EXERCISE INPUTS =
::::::::

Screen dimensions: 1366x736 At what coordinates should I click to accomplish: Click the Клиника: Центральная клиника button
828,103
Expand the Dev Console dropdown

::::::::

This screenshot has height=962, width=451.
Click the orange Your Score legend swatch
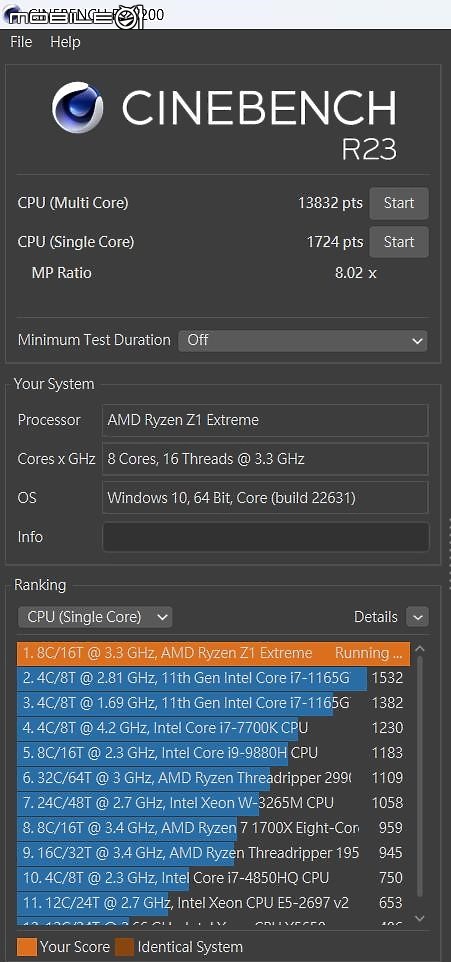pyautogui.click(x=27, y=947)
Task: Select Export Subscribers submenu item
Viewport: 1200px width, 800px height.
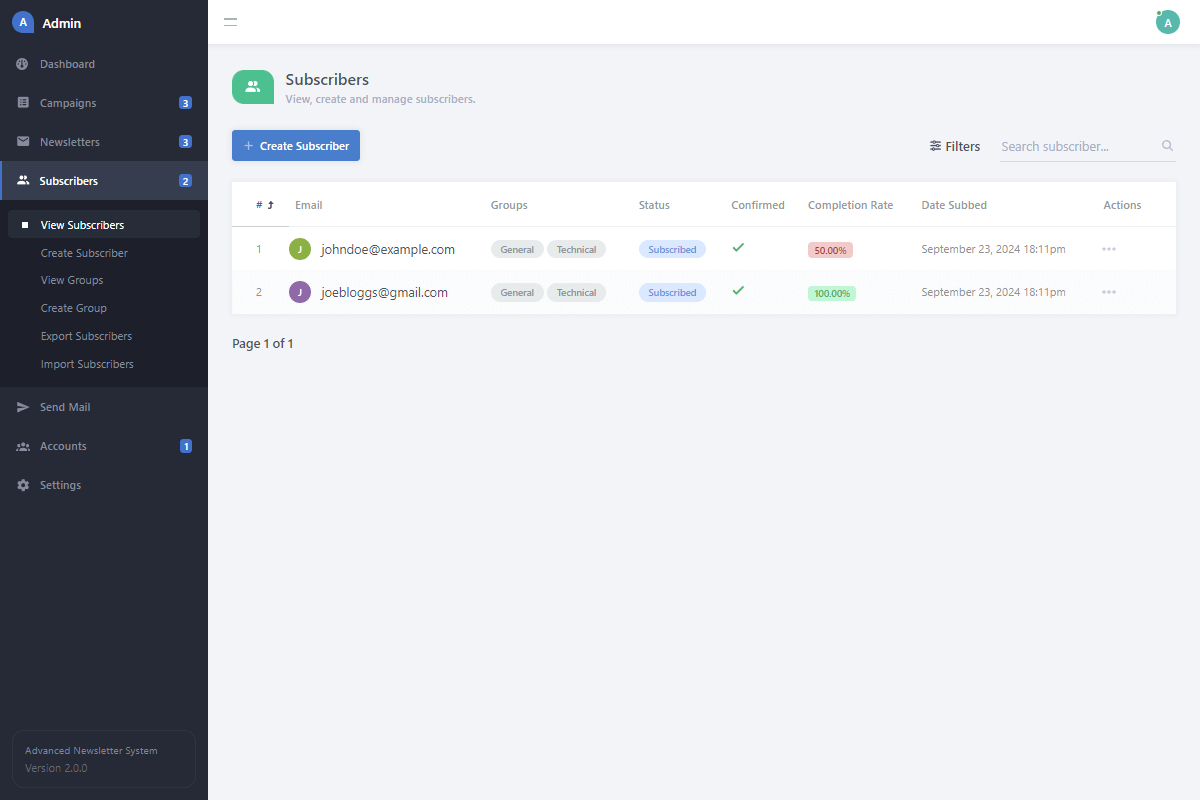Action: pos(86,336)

::::::::

WRITTEN TASK =
Can you update the items starting with the line containing "This screenshot has height=962, width=451." and going on through the line containing "Action: pos(86,336)", replacing "Export Subscribers" with "Import Subscribers" and changing nothing else? Leave the pictures out of your answer.

THE COMPLETED TASK =
This screenshot has height=962, width=451.
Click the orange Your Score legend swatch
pyautogui.click(x=27, y=947)
Task: Select Import Subscribers submenu item
Viewport: 1200px width, 800px height.
Action: pos(86,336)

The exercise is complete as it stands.